DATA FOR REVIEW:
= = = = = = =
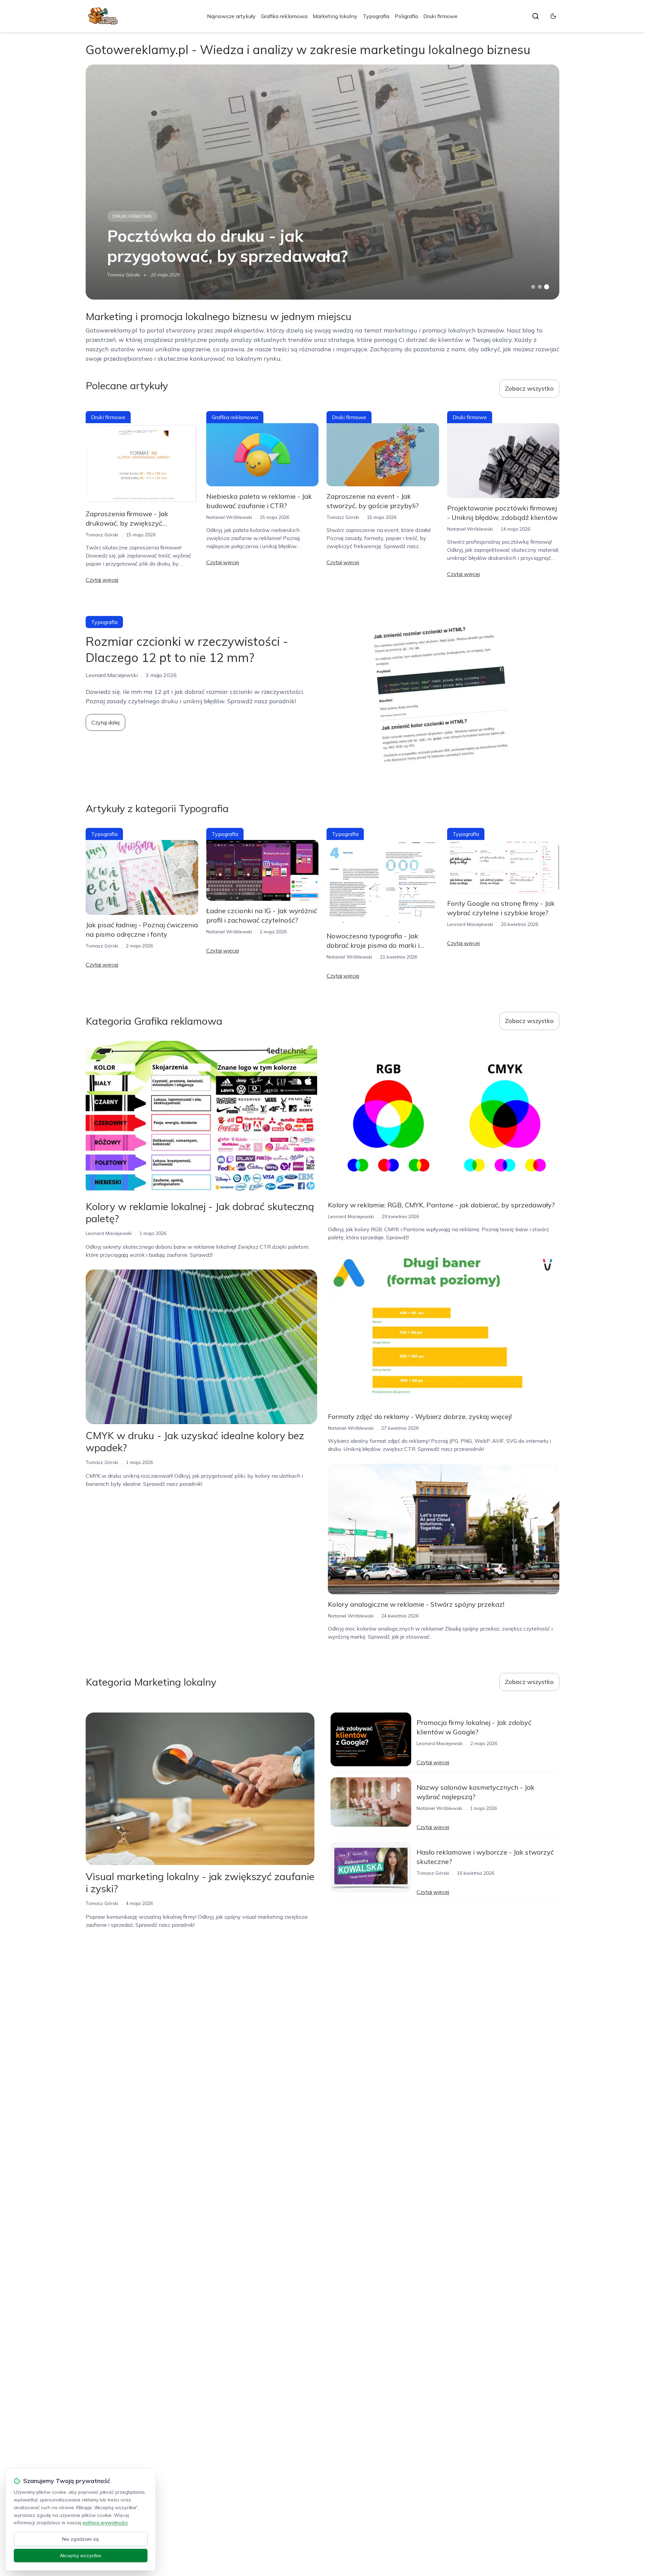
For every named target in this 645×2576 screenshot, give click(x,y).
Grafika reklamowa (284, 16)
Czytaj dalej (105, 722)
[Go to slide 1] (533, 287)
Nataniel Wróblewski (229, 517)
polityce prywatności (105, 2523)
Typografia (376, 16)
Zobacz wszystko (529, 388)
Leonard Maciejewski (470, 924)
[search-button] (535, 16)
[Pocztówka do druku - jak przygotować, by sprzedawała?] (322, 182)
= = = = = = =
EXERCISE GOAL:
Would you copy the records word for word, without any of their pictures?

COMPLETED TASK:
For every named target in this 645×2576 screenshot, give click(x,y).
Grafika reklamowa (284, 16)
Czytaj dalej (105, 722)
[Go to slide 1] (533, 287)
Nataniel Wróblewski (229, 517)
polityce prywatności (105, 2523)
Typografia (376, 16)
Zobacz wszystko (529, 388)
Leonard Maciejewski (470, 924)
[search-button] (535, 16)
[Pocztówka do druku - jak przygotować, by sprzedawała?] (322, 182)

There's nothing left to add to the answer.